Поскольку, ваша честь, власти не ценят мою особу так, как следовало бы, признание, сделанное мне, может показаться им менее достойным внимания, чем если бы оно было сделано кому-нибудь другому, — ну, например, джентльмену вроде вас. Кроме того, не годится мне свидетельствовать против собрата, и это по двум причинам: во-первых, я дал торжественную клятву никогда этого не делать, во-вторых, если я это сделаю, то почти наверняка отправлюсь вслед за сэром Джоном Тиррелом в лучший мир. Поэтому, по новому моему плану, если вы его примете, в качестве священника выступит ваша честь: признание будет сделано вам, и вы его, разумеется, запишете. Должен откровенно признаться, что план этот представляет значительные трудности и даже некоторую опасность: ведь я не только должен выдать вас Доусону за священника, но и Чертовке Бесс — за одного из наших ребят, ибо мне даже незачем объяснять вам, что настоящему священнику, сколько бы он ни стучался, она ни за что не откроет. Поэтому вы должны быть немы, как крот, разве что она начнет с вами разговор на нашем жаргоне; в этом же случае вам надо будет отвечать то, что я подскажу, — не то все раскроется, и если в это время там окажется кто-либо из наших товарищей, выйти оттуда нам обоим будет еще труднее, чем войти.
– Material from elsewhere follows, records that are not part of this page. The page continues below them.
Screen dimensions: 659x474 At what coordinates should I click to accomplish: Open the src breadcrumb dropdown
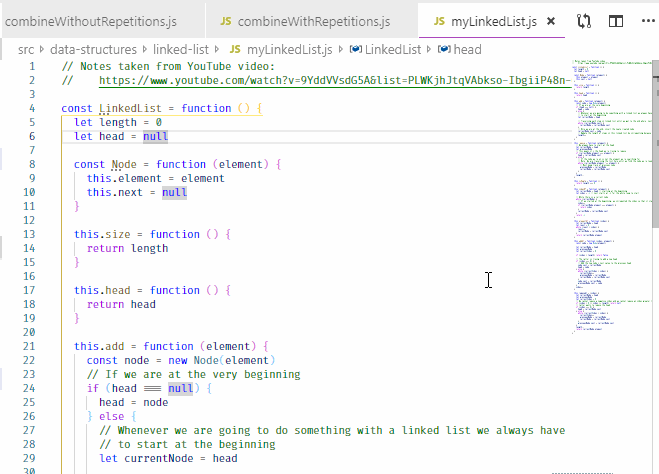(26, 50)
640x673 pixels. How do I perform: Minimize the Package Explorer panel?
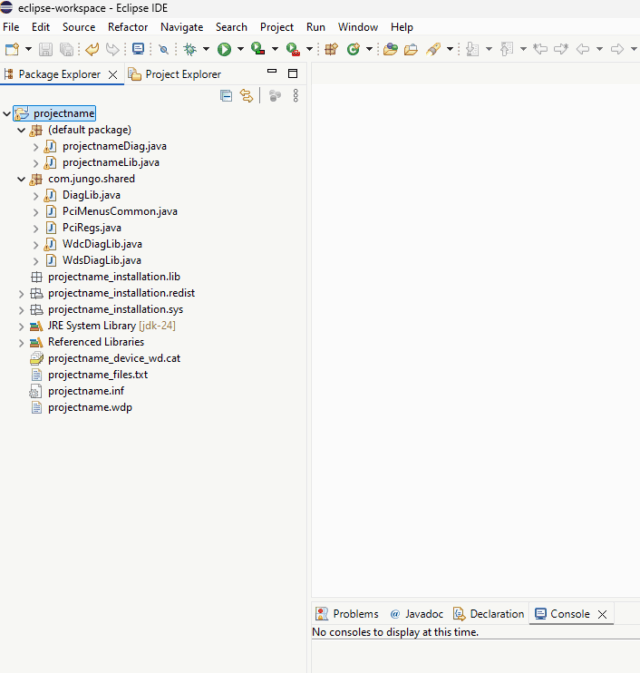tap(273, 73)
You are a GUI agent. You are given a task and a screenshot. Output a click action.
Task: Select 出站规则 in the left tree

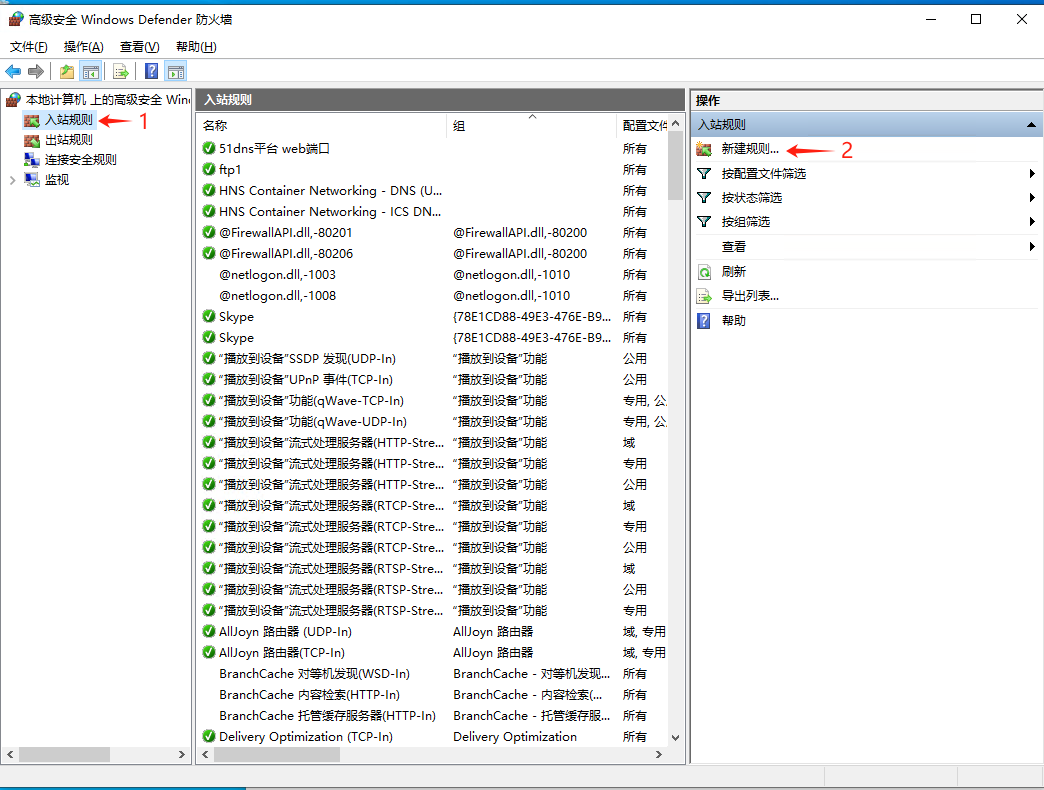[68, 140]
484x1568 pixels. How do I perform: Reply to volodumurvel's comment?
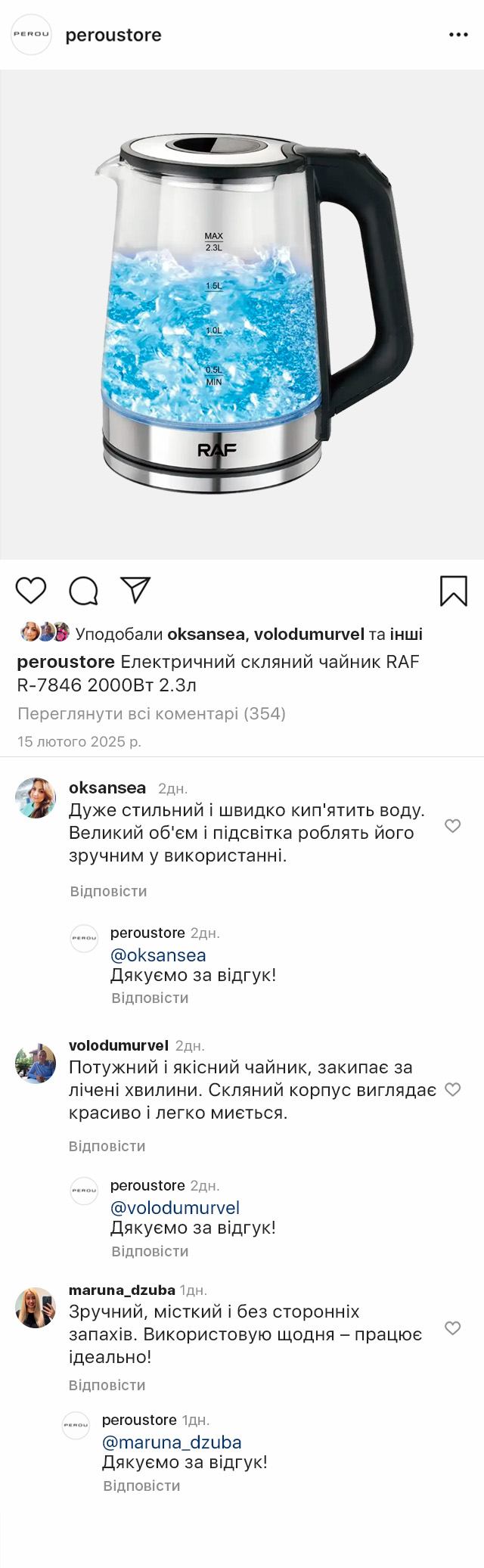tap(107, 1146)
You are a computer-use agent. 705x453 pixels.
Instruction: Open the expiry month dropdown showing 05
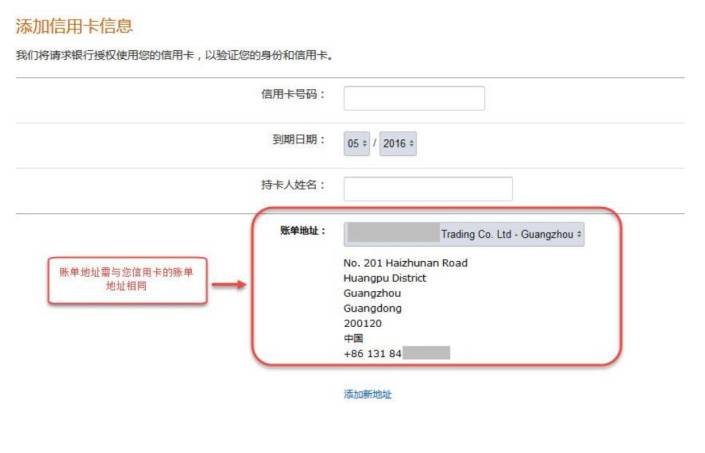tap(357, 144)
— Любезный мистер Джоб, — ответил я, — по-моему, есть план гораздо более удобный. Заключается он в том, чтобы попросту сообщить агентам Боу-стрит, где можно обнаружить Доусона, и, я думаю, они сумеют вырвать его из объятий миссис Чертовки Бесс без труда и не подвергаясь опасности.
Джонсон улыбнулся.
— Не долго придется мне пользоваться предложенной вами пенсией, если я напущу ищеек на наше самое тайное убежище. Не пройдет и недели, как меня укокошат. Вы тоже, если пойдете со мною сегодня, никогда не узнаете этого места и не сможете обнаружить его снова, даже если станете обыскивать весь Лондон с помощью всей лондонской полиции. К тому же Доусон в этом доме не единственный, кого разыскивают власти, — там есть еще много других, натыканных по разным помещениям, точно чернослив в пудинге, и я вовсе не хочу посылать их на виселицу. Боже сохрани, чтобы я их выдал, да еще задаром! Нет, ваша честь, это — единственный план, который мог прийти мне в голову. Если вы его не одобряете (а он, конечно, не бог весть что), мне придется выдумать что-нибудь другое, но это может потребовать некоторого времени.
— Нет, мой славный Джоб, — ответил я, — я готов вас сопровождать. Но, может быть, нам удалось бы не только записать признание Доусона, но и вызволить его самого? Личные его показания стоят гораздо больше письменных.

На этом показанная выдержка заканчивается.